His would have been the unremarkable story of any child of the industrial north, were he not to have displayed a talent for football that led him to Bolton Wanderers, for whom he played at left-back for 14 years, and England, whom he represented six times, four in the 1958 World Cup. The book, written by Ian Seddon, the Wanderers' midfielder of the early 1970s, depicts a forceful individual, quite prepared to deposit opposing right-backs on the gravel cinder track which lay three feet from pitch level at Burnden Park – and yet a very deep-thinking one, whose appreciation of the value of money to those who have nothing led to his very significant role in the fight for the removal of the maximum wage for footballers.
The Bury FC delegate at a landmark meeting of the Professional Footballers' Association at Manchester's Grand Hotel, in early January 1961, had just declared that a strike on the issue was wrong – because his father, a miner, didn't earn as much as he did – when Banks stood up. "I'd like to tell your father that I know the pits are a tough life," is how Banks' Lancashire vernacular roughly translates. "But there won't be 30,000 people watching him mine coal on Monday morning, while there will be 30,000 watching me trying to stop Brother Matthews here." The power of the speech and the theatricality of Banks pointing at Stanley Matthews brought the house down. Jimmy Armfield and Sir Bobby Charlton both still remember it like yesterday.
The current PFA chief executive, Gordon Taylor, observes in his foreword to Seddon's book that "today's multi-million pound footballers owe a great deal" to Banks but this story is also deeply relevant to the way that a very significant preoccupation of the current playing fraternity is being tackled. Money is no problem and no object now, of course, yet there are at least 30 present and former players who will tell you that the incipient racial discrimination in the game frustrates them as much as the belief that such prejudice has been eradicated, simply because fans don't throw bananas any more.
So where are the Premier League warriors to fight this particular battle in the way that Banks once did? The words of elite players carry weight in these days of celebrity and the only star who has been ready to speak up is the Reading striker Jason Roberts. Quietly, behind the scenes, Roberts has been fighting, chivvying and, where necessary, castigating the PFA over the past year for failing to tackle his concerns about the absence of resources to provide an effective voice for black players.

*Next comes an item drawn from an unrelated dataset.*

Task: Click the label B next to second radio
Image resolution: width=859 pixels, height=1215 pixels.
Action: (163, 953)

As a last resort he took a risk last month, by making his frustrations public and putting aside a Kick It Out T-shirt. He immediately received a mocking rebuke from Sir Alex Ferguson and faced accusations about not making clear what black players wanted. Within hours of him detailing, in these pages, what he had been demanding all along the PFA miraculously finally committed publicly to work on a very similar six-point action plan. This small but significant accomplishment for Roberts was eclipsed when Rio and Anton Ferdinand issued some vague quotes on the subject, through their management company, a few hours later. They took the headlines and spotlight.

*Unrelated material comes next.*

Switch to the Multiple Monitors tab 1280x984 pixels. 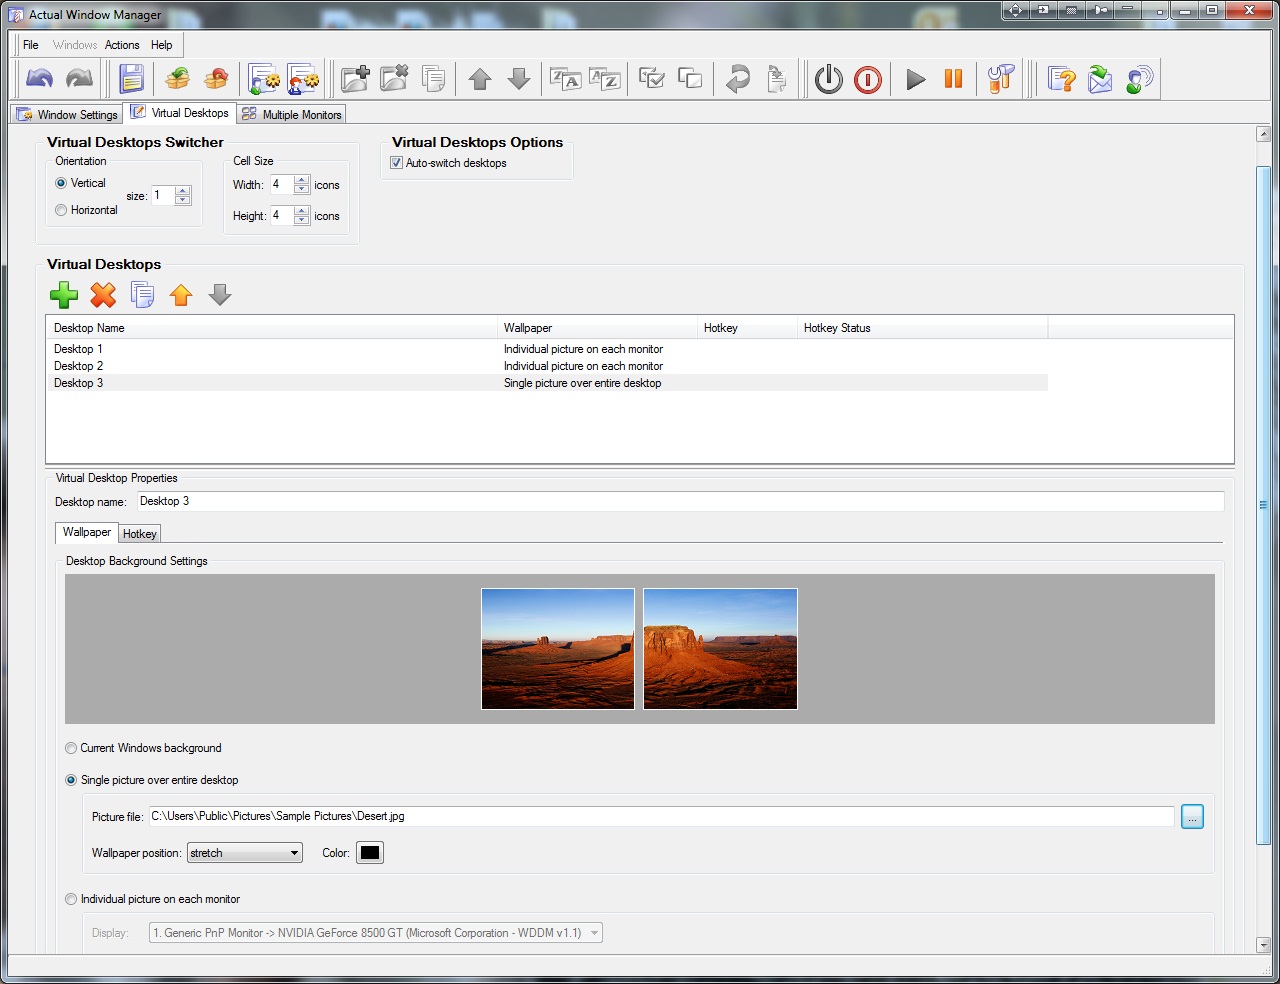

The point of all this being that it does not take intellectual insight and a university education to put right the wrongs that exist in the game. The story of the indefatigable Banks, with his school-leavers' certificate and almost indecipherable Lancashire accent, demonstrates that players have a job to do where injustice and prejudice exist within the game. There are enough players who share Roberts' view to ensure that he is not a lone warrior. Time to stop pointing and speak up.